- _TASK_
Rescale the part of the listing from the line holding "This screenshot has" through the end of the listing, inclusive, by rewriting all of those lines with the requests included. Multiply every coordinate in the answers by 0.55, round to whole numbers with halves going up, and leave the pictures out.

Extracted listing:
⁂

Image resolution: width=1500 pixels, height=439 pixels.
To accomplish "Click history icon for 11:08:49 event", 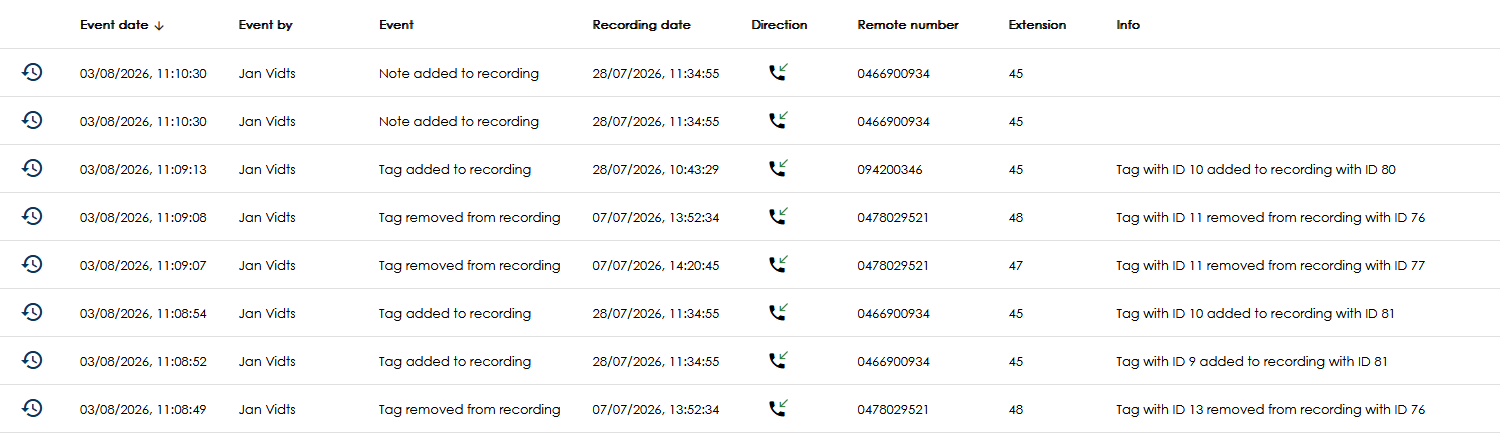I will tap(32, 409).

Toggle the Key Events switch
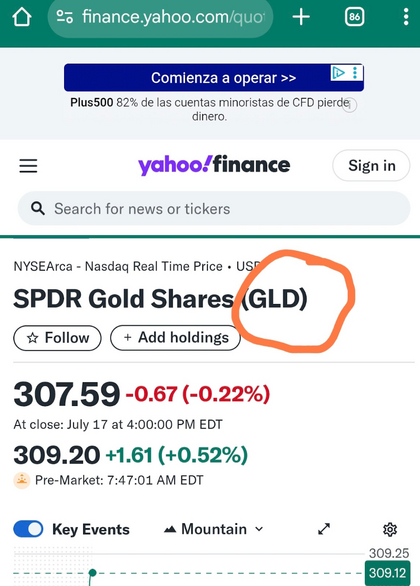[28, 529]
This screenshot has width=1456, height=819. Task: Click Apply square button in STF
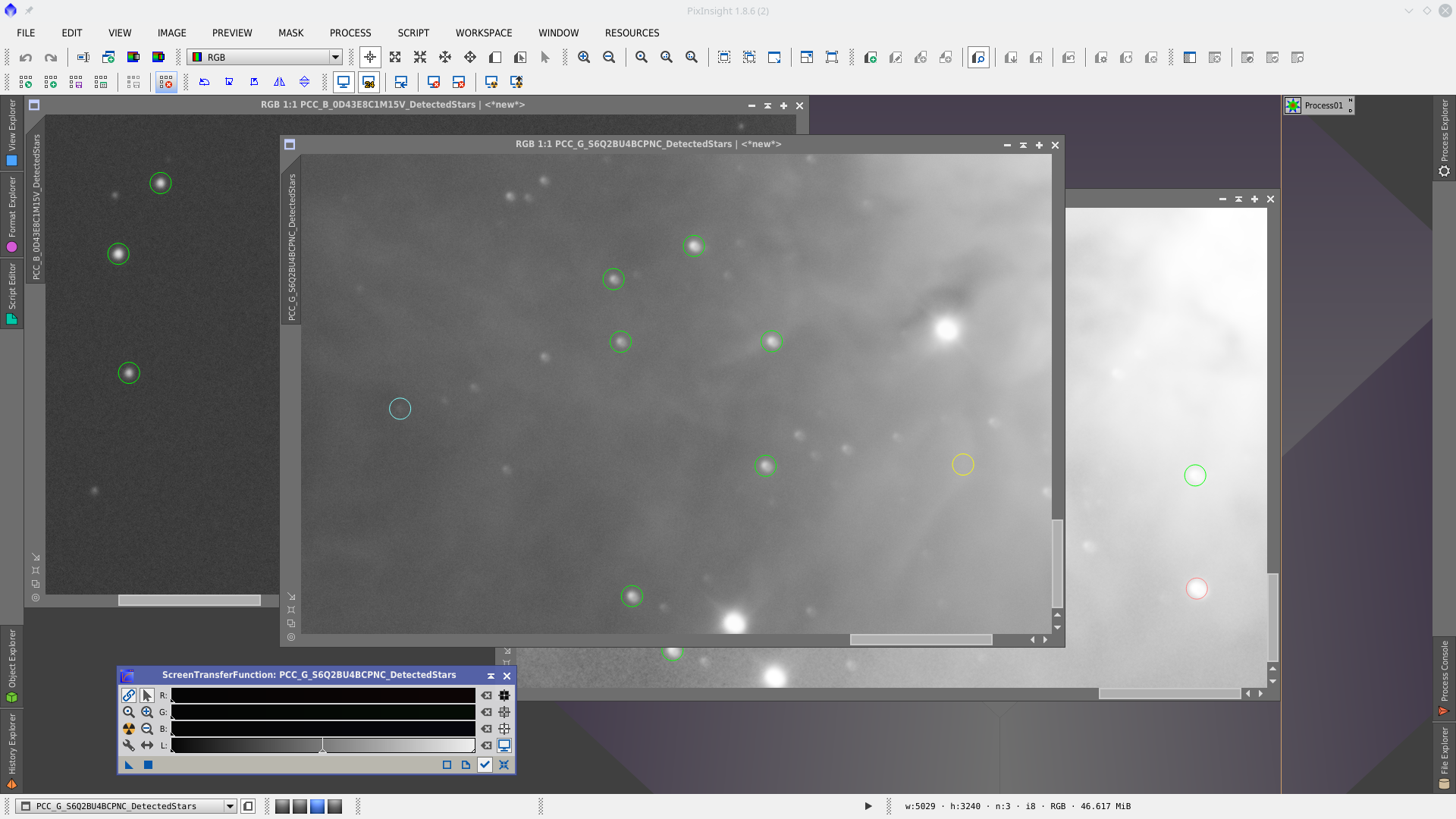tap(148, 764)
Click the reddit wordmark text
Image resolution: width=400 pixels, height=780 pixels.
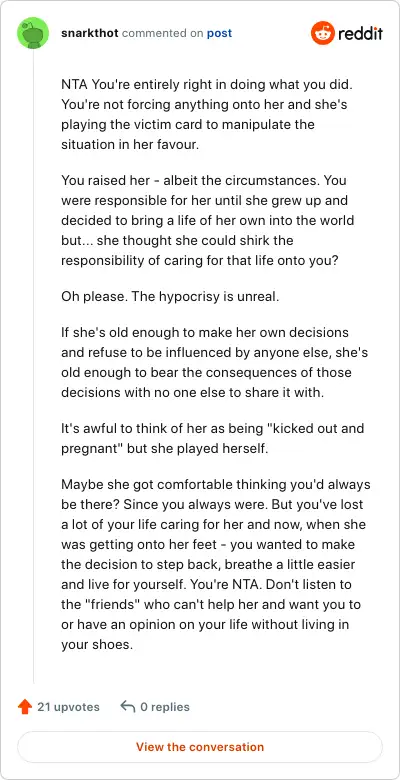coord(361,33)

⁂

- _THE RESPONSE_
This screenshot has width=1456, height=819. Task: Click Apply square button in STF
tap(81, 420)
Click the reddit wordmark text
Image resolution: width=400 pixels, height=780 pixels.
coord(199,18)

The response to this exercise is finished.